D'après Le Figaro, des chants tels que « On est là, on est là, même si Macron ne le veut pas... » étaient scandés par les manifestants. Cependant, un groupe distinct a attiré l'attention, arborant des revendications telles que « No war on Iran », tandis qu'ils affichaient des portraits de victimes des conflits, y compris un drapeau du Hezbollah.
Cette confrontation entre les symboles liés au régime iranien et l'objectif pacifique de la manifestation a fait réagir de nombreux participants. Gabrielle Cathala, députée LFI, a exprimé son indignation : « On ne cautionne pas du tout cette présence. » Elle a précisé que la mobilisation était soutenue par plus de 300 associations et syndicats et ne devait pas être interprétée comme un soutien au gouvernement iranien. Les mots d'ordre incluaient des appels à mettre fin au fascisme, au racisme, et aux violences policières.
Dans le cortège, un manifestant a fait écho aux préoccupations soulevées, rappelant les incidents similaires lors de précédentes manifestations pro-Gaza. Il a déclaré : « C’est honteux mais ça arrivait aussi aux manifs pro-Gaza, où l’on se retrouvait à côté de partisans du Hamas. »

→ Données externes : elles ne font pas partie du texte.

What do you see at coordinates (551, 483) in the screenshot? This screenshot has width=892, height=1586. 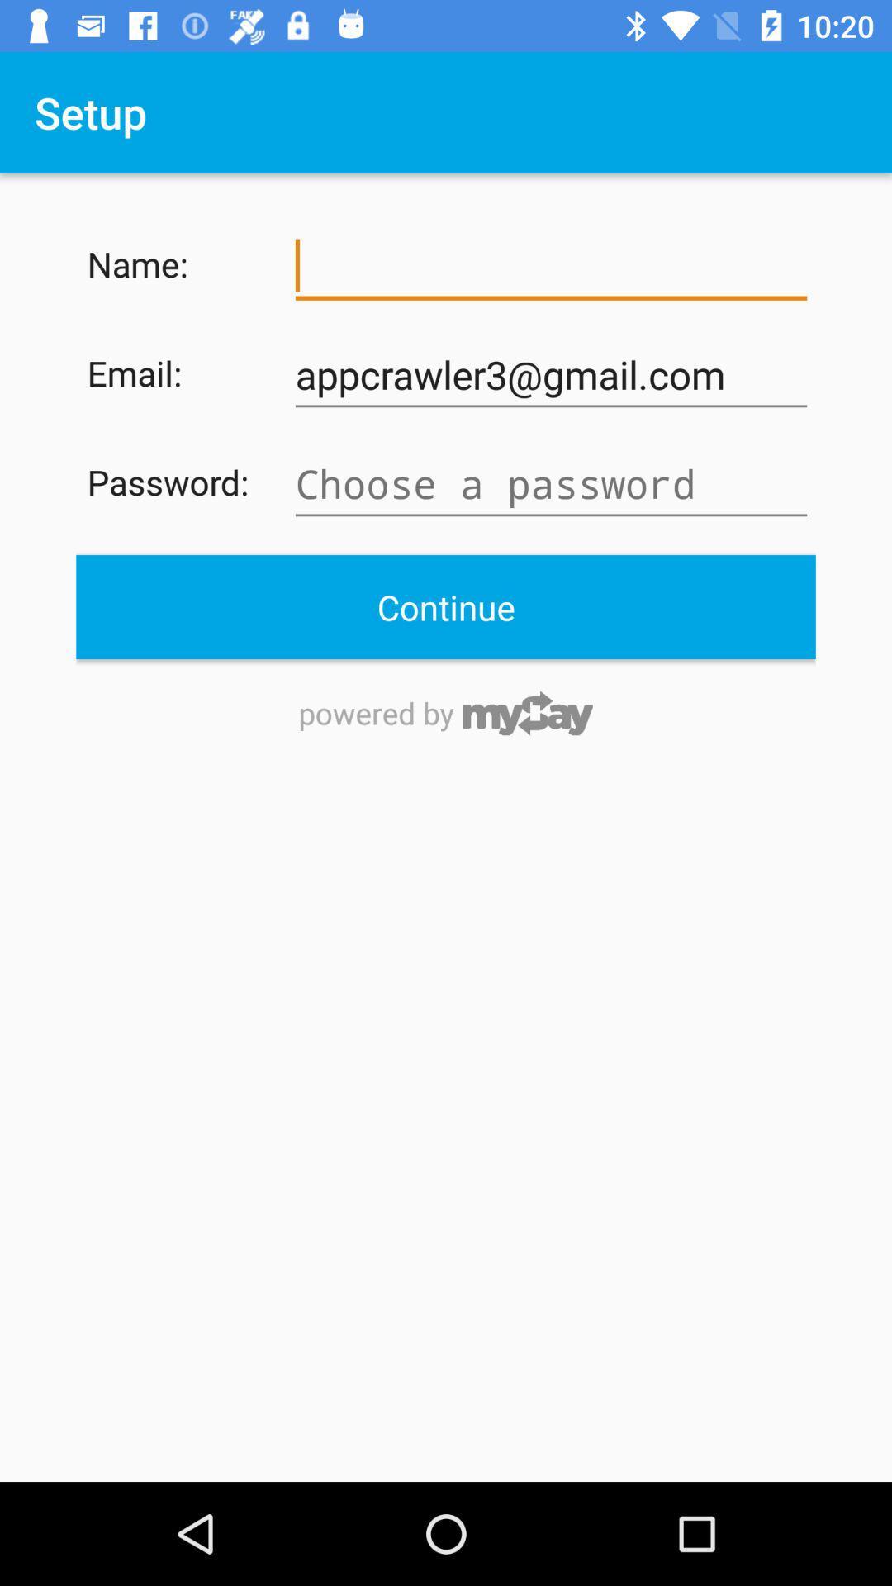 I see `password` at bounding box center [551, 483].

Les revendications du reste du cortège étaient variées, plaidant pour des droits essentiels comme ceux des travailleurs sans papiers et la protection des enfants victimes de crimes. Parmi les intervenants, Mounia Merzouk a partagé son expérience dévastatrice liée à la mort de son fils Nahel, tué par balle lors d’un incident policier. Elle a crié « Ils ont tué une deuxième fois mon fils, ils m’ont tuée une deuxième fois », suscitant une vive émotion dans la foule.